Door de bevolkingsdichtheid hebben wij altijd voorgelopen op de uitrol van toepassingen bijvoorbeeld kabel tv, gasaansluitingen, etc. Gezien onze noorderburen over ongeveer dezelfde voorwaarden beschikken als wij (lees we wonen in een dichtbevolkt gebied en met veel industrie) zou ook hier de samenwerking veel inniger moeten zijn. Onze politici zouden de handen in elkaar kunnen slaan om zo innovatieve projecten samen te doen.

Ook was ik afgelopen vrijdag even in Brussel om het 15-jarig bestaan bij te wonen van ODE (Organisatie voor Duurzame Energie) daar zij toch ook een van de eerste waren om zich te organiseren. Ook hier was de opkomst in het gebouw van het Vlaams parlement behoorlijk groot, alleen was de namiddag wat steriel qua inhoud. Het afsluitend debat was strak georkestreerd, maar veel communicatie over en weer met het publiek was er niet.

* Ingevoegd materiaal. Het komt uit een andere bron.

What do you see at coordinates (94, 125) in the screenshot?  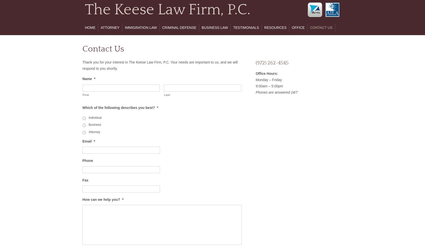 I see `'Business'` at bounding box center [94, 125].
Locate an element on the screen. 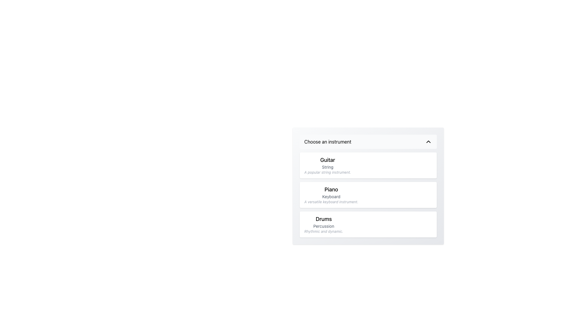  the third item in the vertical list, which is the selectable option for 'Drums', to focus on it is located at coordinates (368, 224).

De rode draad van de namiddag (buiten dus de viering van 15 jaar bestaan) ging over de vraagstelling of 100% duurzaam mogelijk zou zijn tegen 2050. Een echt antwoord is er niet gegeven op deze stelling of toch geen onderbouwde. Kan ook niet daar we vandaag nog niet over alle antwoorden beschikken (zowel technisch als economisch) om dit waar te maken. De verdienste van deze doelstelling is dat hij ambitieus is en je de doelen voor jezelf altijd verder moet leggen dan dat ze haalbaar zijn.

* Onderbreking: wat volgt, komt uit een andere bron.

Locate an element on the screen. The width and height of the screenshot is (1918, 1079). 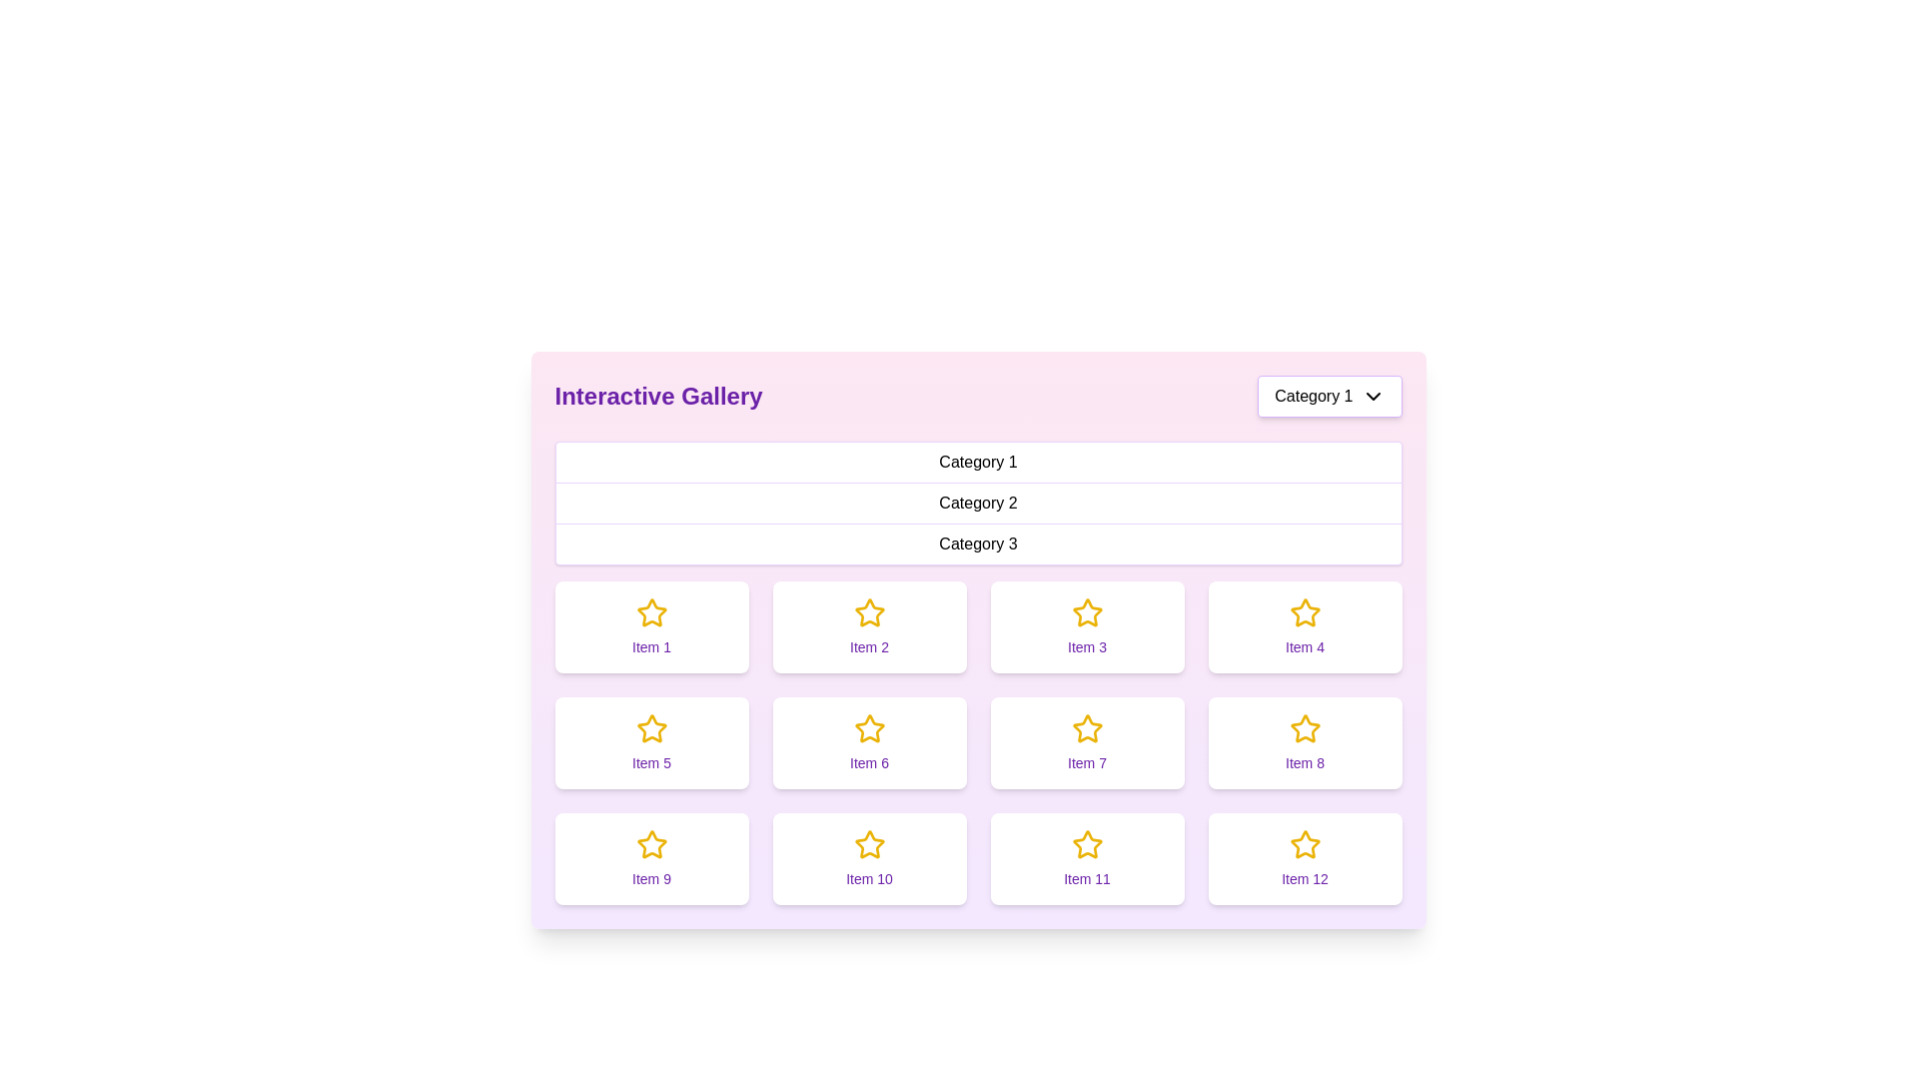
the star-shaped icon with a yellow outline associated with 'Item 11' to rate or select the item is located at coordinates (1086, 843).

Dat onze zware industrie hier tot nader order buiten valt met de huidige technologieën werd niet aan bod gebracht, nochtans maken bijvoorbeeld de tien grootste verbruikers in België al 20% uit van het elektriciteitsverbruik en de top 1500 is al goed voor 50% van het verbruik.  Dat deze grootste verbruikers 24 uur per dag op volle kracht draaien maakt het ook niet evident om met de beschikbare duurzame technologieën tot een economisch volwaardig alternatief te komen. Ook de massale hoeveelheid energie die op een site soms nodig is (sommige verbruiken tussen de 500 Gwh en 1 Twh per jaar) maakt duurzame alternatieven schaars of onmogelijk.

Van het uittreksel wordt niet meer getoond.